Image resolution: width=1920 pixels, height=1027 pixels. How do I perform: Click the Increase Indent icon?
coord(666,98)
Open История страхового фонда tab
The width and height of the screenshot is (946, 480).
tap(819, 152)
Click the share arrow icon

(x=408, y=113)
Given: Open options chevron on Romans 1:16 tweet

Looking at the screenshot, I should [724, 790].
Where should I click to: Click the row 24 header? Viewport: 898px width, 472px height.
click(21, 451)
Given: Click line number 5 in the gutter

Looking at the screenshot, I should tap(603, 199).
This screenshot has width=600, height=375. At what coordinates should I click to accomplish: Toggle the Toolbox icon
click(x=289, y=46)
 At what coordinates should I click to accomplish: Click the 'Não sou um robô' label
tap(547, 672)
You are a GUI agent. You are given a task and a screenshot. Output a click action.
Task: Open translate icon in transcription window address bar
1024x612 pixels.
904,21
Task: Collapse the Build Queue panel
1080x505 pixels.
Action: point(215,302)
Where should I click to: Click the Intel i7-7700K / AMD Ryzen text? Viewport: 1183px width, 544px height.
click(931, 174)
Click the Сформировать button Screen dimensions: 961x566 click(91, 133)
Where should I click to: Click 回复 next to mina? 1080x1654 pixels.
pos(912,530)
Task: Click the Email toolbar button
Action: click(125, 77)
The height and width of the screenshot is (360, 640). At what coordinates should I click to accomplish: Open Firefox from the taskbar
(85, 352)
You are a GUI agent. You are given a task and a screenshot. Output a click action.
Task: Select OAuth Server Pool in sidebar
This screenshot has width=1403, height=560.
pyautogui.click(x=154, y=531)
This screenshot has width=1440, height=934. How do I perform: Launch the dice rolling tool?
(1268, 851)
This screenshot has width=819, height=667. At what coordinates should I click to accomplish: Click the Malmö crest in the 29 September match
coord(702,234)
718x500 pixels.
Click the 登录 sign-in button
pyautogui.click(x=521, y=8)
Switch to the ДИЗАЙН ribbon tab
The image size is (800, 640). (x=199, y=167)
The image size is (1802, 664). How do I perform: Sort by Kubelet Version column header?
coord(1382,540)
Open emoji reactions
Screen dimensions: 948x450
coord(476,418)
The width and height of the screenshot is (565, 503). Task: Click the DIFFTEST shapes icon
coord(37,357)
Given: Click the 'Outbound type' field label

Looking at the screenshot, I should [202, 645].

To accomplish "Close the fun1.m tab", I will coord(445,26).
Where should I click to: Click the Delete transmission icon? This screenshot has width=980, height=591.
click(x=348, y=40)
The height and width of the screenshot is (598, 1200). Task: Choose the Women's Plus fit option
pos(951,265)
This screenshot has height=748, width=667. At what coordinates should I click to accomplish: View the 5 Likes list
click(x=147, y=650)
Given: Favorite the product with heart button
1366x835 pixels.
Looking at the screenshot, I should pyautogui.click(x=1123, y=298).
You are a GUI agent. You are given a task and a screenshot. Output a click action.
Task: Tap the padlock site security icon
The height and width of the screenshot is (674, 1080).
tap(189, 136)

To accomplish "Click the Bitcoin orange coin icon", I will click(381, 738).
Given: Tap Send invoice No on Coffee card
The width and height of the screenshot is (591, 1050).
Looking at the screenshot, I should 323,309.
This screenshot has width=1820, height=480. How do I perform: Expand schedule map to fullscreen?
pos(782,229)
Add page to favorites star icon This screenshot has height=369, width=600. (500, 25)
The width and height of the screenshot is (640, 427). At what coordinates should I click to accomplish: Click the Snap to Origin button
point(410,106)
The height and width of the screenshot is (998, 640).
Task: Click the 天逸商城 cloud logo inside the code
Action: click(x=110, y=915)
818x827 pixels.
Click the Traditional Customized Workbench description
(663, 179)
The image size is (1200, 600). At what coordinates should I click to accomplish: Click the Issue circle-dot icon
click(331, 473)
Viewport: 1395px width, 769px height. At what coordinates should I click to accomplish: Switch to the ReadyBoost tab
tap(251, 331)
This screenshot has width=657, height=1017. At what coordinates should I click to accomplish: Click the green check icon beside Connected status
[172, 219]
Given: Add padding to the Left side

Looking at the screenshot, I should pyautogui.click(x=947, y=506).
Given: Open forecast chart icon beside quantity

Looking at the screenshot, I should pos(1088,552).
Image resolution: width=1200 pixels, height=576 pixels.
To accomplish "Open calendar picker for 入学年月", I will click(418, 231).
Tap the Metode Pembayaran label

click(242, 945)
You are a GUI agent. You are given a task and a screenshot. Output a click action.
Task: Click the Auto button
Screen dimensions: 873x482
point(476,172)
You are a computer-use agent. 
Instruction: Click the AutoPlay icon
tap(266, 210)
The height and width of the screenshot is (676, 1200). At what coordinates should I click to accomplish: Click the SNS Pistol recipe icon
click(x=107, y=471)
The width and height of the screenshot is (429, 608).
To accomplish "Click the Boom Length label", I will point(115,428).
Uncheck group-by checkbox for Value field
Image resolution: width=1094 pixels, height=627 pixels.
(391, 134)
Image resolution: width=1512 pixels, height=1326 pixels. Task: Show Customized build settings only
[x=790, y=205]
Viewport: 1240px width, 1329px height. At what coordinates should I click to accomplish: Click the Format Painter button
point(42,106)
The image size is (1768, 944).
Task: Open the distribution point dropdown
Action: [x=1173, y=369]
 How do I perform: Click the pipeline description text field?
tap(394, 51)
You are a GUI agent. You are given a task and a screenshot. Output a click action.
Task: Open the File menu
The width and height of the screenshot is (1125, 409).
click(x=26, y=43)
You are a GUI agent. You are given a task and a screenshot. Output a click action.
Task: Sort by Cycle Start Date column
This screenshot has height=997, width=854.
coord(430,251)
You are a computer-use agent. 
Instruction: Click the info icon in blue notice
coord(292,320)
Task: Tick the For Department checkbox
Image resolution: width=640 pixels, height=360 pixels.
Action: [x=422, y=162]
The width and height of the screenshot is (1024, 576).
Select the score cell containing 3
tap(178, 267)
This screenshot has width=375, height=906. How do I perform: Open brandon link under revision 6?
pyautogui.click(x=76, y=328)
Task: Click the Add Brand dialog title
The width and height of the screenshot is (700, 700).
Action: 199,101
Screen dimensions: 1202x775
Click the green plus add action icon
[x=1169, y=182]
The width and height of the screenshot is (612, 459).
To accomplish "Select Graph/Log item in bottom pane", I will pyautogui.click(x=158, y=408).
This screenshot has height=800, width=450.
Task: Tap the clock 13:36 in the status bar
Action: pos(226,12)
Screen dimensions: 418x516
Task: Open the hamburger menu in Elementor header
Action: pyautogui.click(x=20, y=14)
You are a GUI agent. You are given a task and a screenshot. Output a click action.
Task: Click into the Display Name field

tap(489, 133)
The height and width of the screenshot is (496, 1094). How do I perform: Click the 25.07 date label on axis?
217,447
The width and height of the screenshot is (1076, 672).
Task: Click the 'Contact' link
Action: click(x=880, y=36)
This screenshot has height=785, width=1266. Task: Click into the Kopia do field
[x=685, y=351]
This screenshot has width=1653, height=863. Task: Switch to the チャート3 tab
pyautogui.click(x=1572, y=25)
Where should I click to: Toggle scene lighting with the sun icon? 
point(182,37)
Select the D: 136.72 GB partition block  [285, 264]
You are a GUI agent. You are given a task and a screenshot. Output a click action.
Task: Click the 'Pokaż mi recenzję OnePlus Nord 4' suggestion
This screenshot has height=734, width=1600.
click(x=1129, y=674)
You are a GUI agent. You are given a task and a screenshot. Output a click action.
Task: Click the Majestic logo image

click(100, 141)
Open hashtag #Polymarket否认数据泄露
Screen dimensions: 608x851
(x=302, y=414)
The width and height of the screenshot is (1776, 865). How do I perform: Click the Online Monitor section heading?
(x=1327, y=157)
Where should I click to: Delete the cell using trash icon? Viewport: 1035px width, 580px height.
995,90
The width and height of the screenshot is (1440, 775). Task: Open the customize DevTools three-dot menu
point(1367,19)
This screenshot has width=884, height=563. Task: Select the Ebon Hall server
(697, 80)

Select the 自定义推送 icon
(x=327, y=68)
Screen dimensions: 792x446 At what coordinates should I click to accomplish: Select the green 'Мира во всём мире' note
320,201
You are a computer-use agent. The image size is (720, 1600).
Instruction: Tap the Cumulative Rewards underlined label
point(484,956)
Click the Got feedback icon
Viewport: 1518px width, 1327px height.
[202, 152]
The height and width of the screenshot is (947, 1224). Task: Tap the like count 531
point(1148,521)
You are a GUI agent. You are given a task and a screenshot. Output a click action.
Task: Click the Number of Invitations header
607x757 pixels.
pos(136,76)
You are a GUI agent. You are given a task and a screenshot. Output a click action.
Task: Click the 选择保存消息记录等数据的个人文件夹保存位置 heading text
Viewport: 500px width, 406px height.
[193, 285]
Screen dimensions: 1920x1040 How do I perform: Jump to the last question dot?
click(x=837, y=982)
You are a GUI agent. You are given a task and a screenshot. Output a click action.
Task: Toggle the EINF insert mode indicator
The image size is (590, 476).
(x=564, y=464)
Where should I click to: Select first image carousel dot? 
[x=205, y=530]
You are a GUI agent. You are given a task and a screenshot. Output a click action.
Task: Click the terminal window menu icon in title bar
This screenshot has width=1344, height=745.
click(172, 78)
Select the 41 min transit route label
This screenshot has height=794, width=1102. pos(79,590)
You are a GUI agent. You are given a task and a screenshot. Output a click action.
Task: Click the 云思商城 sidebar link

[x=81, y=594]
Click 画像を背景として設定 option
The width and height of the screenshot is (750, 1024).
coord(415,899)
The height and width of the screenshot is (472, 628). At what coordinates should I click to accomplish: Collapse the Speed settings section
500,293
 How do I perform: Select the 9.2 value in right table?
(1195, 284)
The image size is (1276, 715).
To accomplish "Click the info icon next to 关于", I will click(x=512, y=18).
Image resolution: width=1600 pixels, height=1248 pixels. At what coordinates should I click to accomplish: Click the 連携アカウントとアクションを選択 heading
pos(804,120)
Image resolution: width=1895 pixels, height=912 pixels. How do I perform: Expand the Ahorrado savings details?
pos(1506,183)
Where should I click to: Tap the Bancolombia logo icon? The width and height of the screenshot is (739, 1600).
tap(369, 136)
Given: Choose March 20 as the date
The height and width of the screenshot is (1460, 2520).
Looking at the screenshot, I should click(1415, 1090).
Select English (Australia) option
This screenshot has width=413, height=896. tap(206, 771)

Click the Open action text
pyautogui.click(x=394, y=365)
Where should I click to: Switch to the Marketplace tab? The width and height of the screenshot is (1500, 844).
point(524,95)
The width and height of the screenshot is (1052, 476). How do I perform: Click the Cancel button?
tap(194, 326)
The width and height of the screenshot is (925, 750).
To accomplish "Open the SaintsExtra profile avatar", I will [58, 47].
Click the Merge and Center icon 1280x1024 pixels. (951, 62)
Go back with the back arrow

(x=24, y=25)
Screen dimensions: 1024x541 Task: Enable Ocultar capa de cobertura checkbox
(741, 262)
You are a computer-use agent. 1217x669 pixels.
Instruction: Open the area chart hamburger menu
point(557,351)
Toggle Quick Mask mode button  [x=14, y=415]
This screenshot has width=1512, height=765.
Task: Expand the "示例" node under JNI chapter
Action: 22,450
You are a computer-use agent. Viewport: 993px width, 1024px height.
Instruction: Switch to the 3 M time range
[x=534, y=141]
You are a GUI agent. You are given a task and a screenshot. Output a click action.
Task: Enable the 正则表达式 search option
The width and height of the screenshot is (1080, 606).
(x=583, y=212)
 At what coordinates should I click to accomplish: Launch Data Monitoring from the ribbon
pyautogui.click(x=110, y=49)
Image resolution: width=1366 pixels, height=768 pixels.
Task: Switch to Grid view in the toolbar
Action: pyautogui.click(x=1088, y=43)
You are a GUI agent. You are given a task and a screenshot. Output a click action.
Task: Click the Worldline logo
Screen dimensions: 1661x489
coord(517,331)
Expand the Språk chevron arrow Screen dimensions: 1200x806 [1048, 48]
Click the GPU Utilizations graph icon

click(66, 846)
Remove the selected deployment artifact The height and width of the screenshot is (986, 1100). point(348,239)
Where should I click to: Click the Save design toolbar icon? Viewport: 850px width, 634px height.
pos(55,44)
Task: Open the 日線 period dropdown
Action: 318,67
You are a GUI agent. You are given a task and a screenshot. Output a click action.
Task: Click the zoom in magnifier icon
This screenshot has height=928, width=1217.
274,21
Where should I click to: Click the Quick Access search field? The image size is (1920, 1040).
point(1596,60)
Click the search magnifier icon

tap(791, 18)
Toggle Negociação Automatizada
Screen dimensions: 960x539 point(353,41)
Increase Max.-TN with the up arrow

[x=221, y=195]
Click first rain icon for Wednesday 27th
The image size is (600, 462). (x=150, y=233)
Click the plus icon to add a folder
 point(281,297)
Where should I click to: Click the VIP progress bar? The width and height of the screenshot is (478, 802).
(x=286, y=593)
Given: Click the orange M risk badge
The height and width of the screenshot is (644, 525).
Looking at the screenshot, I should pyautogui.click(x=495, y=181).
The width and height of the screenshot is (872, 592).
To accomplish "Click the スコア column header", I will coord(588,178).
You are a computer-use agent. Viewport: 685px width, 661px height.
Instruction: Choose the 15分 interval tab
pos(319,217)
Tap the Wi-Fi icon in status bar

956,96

* * * * *

— What the task asks —
Where does "title" appear in the records above? Copy each line that holds it.

— Answer box —
Task: Click the Add Brand dialog title
Task: Click the terminal window menu icon in title bar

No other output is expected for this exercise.